## Stored data entries
------
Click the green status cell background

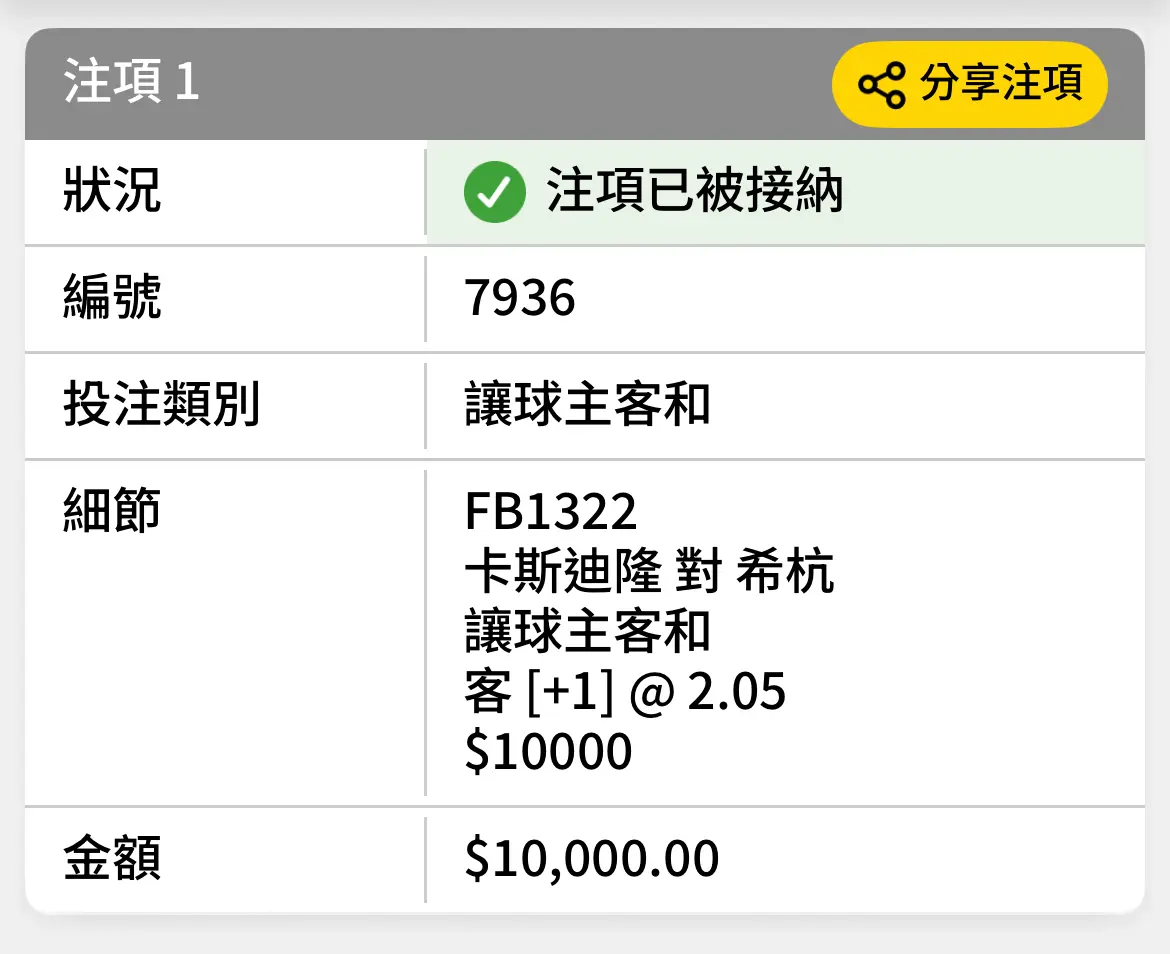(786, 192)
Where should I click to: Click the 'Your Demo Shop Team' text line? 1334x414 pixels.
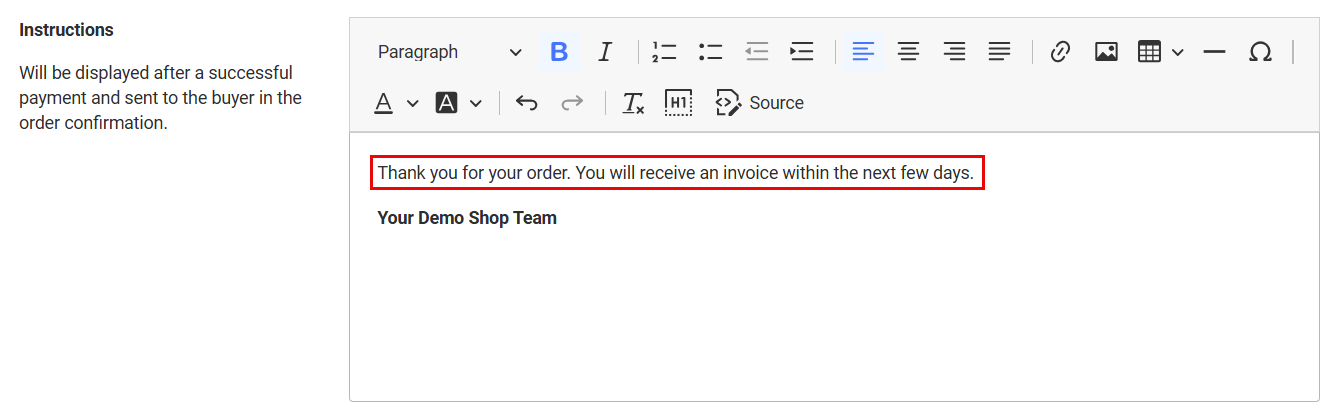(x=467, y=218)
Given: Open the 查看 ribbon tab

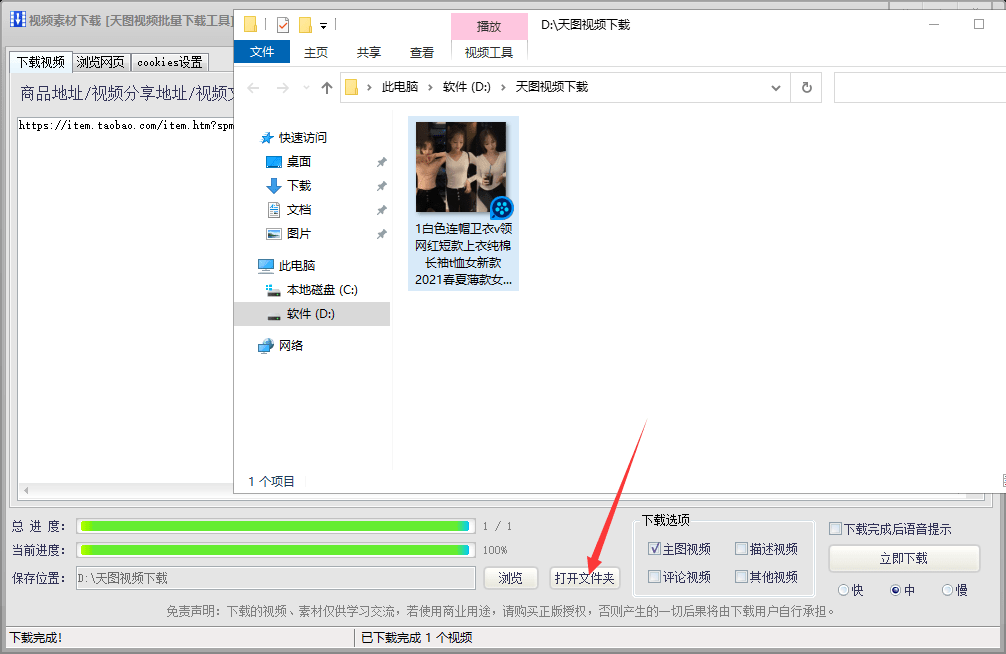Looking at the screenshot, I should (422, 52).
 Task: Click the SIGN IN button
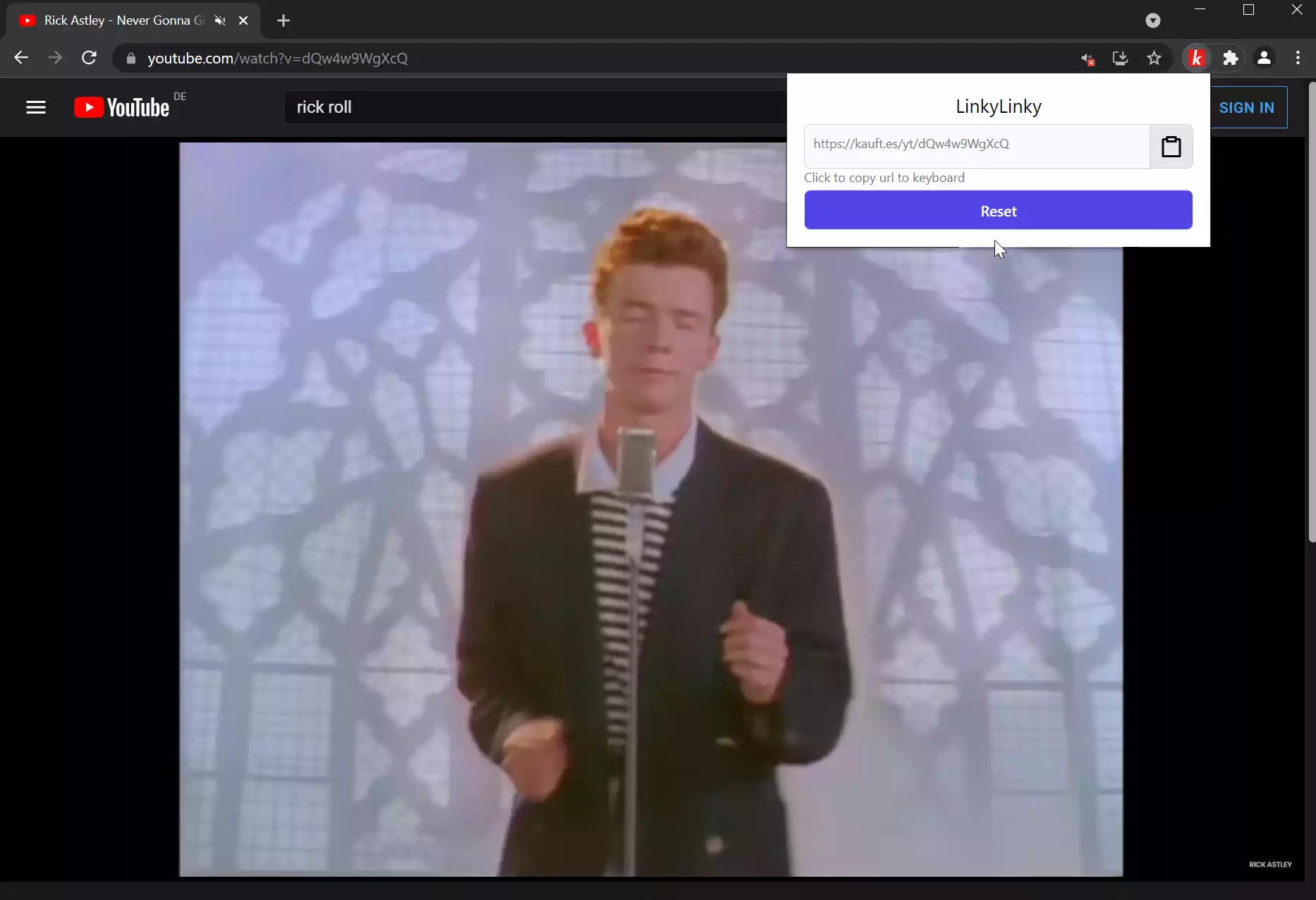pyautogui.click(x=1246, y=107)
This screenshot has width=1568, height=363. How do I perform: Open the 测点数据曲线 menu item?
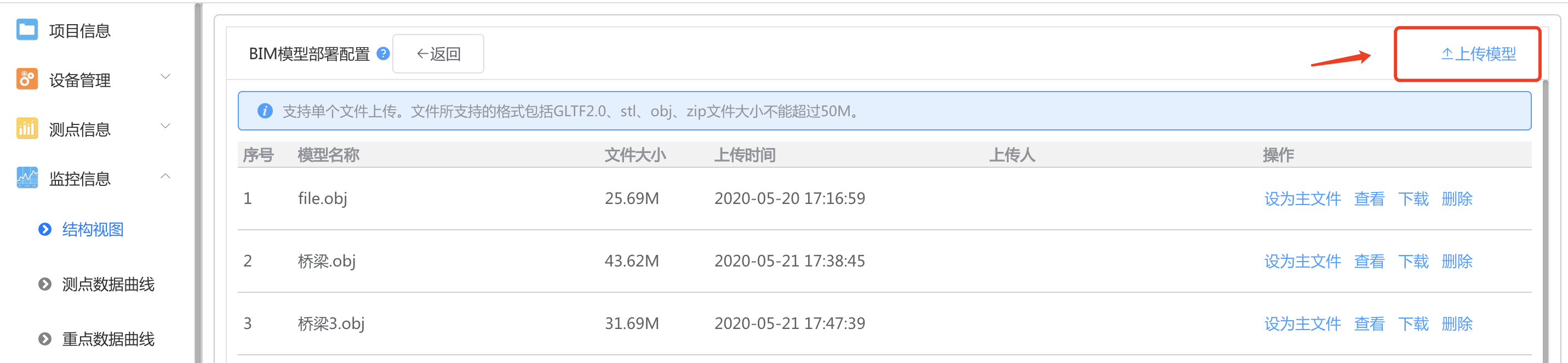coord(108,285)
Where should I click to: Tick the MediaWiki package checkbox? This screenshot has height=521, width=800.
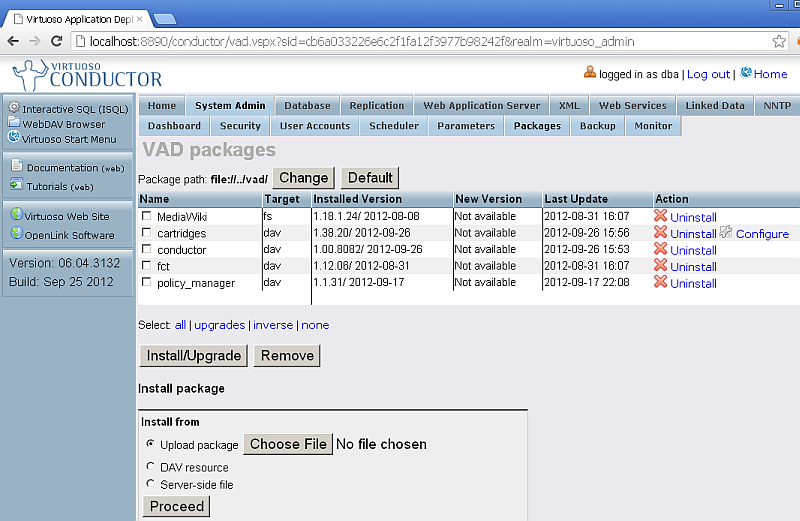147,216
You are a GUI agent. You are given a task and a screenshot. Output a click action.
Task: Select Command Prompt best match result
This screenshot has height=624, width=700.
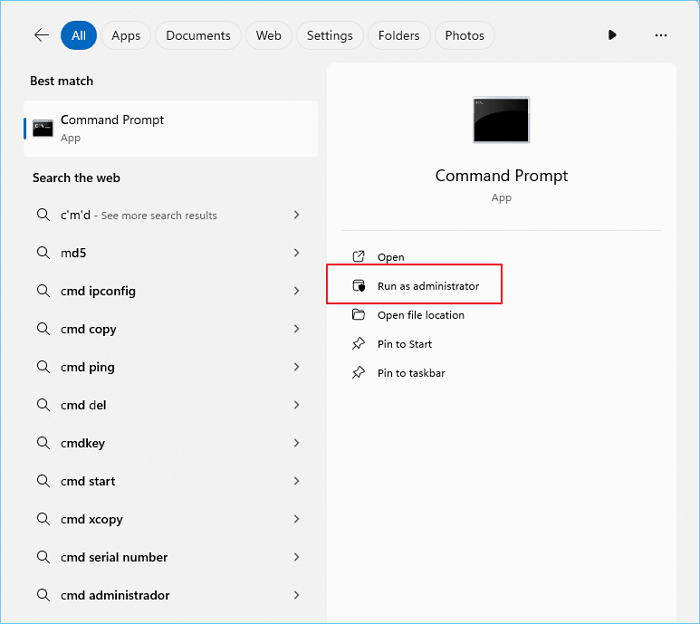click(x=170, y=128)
------
## Exercise aim
Only an exact copy of the records counts as an answer. Leave out the images.

## Answer box
Click the green status cell background

(786, 192)
Where should I click to: Click the 'Your Demo Shop Team' text line? 1334x414 pixels.
(x=467, y=218)
Given: Open the 查看 ribbon tab

Looking at the screenshot, I should (422, 52).
 Task: Click the SIGN IN button
pyautogui.click(x=1246, y=107)
This screenshot has width=1568, height=363. How do I perform: Open the 测点数据曲线 menu item?
coord(108,285)
Where should I click to: Tick the MediaWiki package checkbox? This screenshot has height=521, width=800.
147,216
You are a GUI agent. You are given a task and a screenshot. Output a click action.
Task: Select Command Prompt best match result
This screenshot has height=624, width=700.
click(x=170, y=128)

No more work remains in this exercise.